The Wisconsin Center for Investigative Journalism is a nonprofit investigative news organization housed at the University of Wisconsin–Madison. The organization's stated mission is to "increase the quality and quantity of investigative reporting in Wisconsin, while training current and future generations of investigative journalists."

In 2013, Wisconsin Governor Scott Walker vetoed a provision of the state's biennial budget that would have prohibited collaboration between the University of Wisconsin-Madison School of Journalism and Mass Communication and the Center. Under the terms of the proposed provision, the Center would have faced eviction from the University of Wisconsin's campus, where it has its offices. Republicans in the Wisconsin State Senate had sent the bill to the governor's desk by voting to remove the Center from the University's campus due to questions over the Center's funding sources and a concern that the Center's work was biased against conservatives.

The Center is a founding member of the Institute for Nonprofit News (formerly known as Investigative News Network), a group of nonprofit journalism organizations. Journalist Bill Lueders worked at the center for four years, writing about the intersection of money and politics, before becoming associate editor of The Progressive in 2015.

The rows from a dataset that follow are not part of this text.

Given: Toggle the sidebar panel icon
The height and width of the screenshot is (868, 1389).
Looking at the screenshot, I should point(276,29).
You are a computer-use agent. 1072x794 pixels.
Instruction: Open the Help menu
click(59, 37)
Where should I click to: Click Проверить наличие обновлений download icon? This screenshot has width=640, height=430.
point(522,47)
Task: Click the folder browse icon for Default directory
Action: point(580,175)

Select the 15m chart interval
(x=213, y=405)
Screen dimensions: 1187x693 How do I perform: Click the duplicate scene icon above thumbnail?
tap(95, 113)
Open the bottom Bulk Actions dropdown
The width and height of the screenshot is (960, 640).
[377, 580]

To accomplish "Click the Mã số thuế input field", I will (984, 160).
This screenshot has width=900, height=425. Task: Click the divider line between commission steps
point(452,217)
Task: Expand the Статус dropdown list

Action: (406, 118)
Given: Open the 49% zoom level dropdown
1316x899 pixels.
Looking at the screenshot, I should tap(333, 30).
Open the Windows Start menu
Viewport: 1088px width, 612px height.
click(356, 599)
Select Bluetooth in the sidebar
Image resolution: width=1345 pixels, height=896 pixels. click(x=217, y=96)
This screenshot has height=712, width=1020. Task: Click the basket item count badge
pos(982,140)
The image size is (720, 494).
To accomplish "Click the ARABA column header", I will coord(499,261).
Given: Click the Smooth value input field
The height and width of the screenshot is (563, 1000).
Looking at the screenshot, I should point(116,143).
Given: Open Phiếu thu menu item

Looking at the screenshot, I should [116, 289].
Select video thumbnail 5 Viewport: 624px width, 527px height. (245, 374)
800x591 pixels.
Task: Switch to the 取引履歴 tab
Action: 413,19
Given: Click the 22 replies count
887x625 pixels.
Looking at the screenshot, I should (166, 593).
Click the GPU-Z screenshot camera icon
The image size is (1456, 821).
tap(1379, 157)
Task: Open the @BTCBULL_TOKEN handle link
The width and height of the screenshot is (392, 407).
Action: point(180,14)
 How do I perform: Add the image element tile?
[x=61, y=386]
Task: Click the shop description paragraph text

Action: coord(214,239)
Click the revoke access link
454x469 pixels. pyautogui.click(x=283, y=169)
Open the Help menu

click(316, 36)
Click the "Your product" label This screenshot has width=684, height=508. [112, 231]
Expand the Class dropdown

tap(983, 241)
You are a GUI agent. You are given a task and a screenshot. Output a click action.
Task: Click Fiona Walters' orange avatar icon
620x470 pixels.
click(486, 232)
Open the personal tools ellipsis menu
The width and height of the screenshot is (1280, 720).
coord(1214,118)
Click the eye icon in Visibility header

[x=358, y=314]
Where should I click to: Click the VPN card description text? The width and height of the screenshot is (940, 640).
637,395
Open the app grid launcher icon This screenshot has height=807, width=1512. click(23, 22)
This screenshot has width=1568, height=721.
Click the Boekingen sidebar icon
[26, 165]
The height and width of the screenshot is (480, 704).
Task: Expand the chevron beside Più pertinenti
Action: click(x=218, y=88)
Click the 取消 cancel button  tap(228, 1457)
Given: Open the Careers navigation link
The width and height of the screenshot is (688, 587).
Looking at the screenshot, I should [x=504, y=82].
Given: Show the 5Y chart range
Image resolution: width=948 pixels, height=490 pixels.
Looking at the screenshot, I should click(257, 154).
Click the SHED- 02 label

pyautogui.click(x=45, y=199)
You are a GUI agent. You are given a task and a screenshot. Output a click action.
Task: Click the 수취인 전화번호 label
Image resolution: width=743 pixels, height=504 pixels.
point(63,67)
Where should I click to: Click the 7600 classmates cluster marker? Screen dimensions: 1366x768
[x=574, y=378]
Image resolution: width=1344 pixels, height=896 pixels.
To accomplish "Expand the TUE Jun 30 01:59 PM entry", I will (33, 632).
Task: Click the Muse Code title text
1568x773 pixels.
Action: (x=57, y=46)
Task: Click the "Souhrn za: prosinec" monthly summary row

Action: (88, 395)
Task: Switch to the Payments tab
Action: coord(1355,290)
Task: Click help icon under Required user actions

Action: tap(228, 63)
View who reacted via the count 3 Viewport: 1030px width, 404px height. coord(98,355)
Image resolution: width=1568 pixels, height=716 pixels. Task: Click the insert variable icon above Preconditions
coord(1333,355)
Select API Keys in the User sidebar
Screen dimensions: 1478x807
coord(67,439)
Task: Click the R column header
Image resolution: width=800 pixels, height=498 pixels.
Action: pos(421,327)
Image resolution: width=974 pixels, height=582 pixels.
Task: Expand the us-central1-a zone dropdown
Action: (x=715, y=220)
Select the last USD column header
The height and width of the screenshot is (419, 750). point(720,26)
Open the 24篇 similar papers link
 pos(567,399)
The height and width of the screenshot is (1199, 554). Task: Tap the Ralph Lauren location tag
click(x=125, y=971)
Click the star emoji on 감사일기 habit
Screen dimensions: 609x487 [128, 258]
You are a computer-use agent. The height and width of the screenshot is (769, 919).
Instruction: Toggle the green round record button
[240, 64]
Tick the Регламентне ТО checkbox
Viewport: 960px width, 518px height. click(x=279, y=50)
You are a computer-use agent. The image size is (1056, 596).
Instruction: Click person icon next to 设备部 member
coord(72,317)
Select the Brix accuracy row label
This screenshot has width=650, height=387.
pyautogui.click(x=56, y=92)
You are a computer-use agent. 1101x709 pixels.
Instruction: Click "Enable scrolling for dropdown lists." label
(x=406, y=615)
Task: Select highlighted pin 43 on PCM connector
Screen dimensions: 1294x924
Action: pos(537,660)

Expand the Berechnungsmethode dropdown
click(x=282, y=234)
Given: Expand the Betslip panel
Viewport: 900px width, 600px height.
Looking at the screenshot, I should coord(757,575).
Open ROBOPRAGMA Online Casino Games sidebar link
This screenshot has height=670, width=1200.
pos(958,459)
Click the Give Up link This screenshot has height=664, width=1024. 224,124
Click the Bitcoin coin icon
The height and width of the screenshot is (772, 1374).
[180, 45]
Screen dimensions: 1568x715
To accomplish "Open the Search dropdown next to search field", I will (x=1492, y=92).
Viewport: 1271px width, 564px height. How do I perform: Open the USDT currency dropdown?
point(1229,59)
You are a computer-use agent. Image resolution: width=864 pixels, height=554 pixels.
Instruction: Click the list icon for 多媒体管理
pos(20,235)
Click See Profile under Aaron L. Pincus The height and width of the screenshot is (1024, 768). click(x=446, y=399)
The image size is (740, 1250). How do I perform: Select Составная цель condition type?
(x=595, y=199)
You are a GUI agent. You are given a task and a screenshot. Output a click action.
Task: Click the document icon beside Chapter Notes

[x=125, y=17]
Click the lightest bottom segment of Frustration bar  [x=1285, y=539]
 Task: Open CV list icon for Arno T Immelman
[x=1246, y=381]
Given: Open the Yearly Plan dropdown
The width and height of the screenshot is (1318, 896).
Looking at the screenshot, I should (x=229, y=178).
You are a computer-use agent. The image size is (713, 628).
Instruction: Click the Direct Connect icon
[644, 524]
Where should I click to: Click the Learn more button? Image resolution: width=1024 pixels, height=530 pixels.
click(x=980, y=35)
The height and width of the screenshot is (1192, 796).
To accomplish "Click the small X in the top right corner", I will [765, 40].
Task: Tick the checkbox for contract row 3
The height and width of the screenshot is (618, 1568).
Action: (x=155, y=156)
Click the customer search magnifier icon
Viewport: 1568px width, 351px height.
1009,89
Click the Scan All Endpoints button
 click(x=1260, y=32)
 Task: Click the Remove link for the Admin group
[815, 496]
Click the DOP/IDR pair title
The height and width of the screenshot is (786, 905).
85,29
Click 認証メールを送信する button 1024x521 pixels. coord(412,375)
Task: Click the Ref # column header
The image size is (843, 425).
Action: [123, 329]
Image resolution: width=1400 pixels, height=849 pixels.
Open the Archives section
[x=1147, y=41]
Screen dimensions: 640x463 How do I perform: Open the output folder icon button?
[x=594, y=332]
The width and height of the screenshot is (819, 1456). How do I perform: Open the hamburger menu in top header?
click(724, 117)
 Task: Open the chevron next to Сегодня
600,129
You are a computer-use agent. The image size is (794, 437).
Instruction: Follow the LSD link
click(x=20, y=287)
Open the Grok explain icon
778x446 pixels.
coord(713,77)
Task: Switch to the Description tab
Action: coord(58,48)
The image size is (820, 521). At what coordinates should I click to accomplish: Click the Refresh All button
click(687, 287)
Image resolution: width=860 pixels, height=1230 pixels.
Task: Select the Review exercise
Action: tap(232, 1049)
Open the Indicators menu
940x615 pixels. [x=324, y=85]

The Center's funders include the Ethics and Excellence in Journalism Foundation, the McCormick Foundation, the Ford Foundation, and the Open Society Foundations. The Open Society Foundations, funded by George Soros, contributed $535,000 to the Center between 2009 and 2014. In 2013, the Center, along with MinnPost, received a $100,000 grant from the Joyce Foundation. The grant was given to assist the Center in covering political reform, environmental protection and gun violence issues in Wisconsin.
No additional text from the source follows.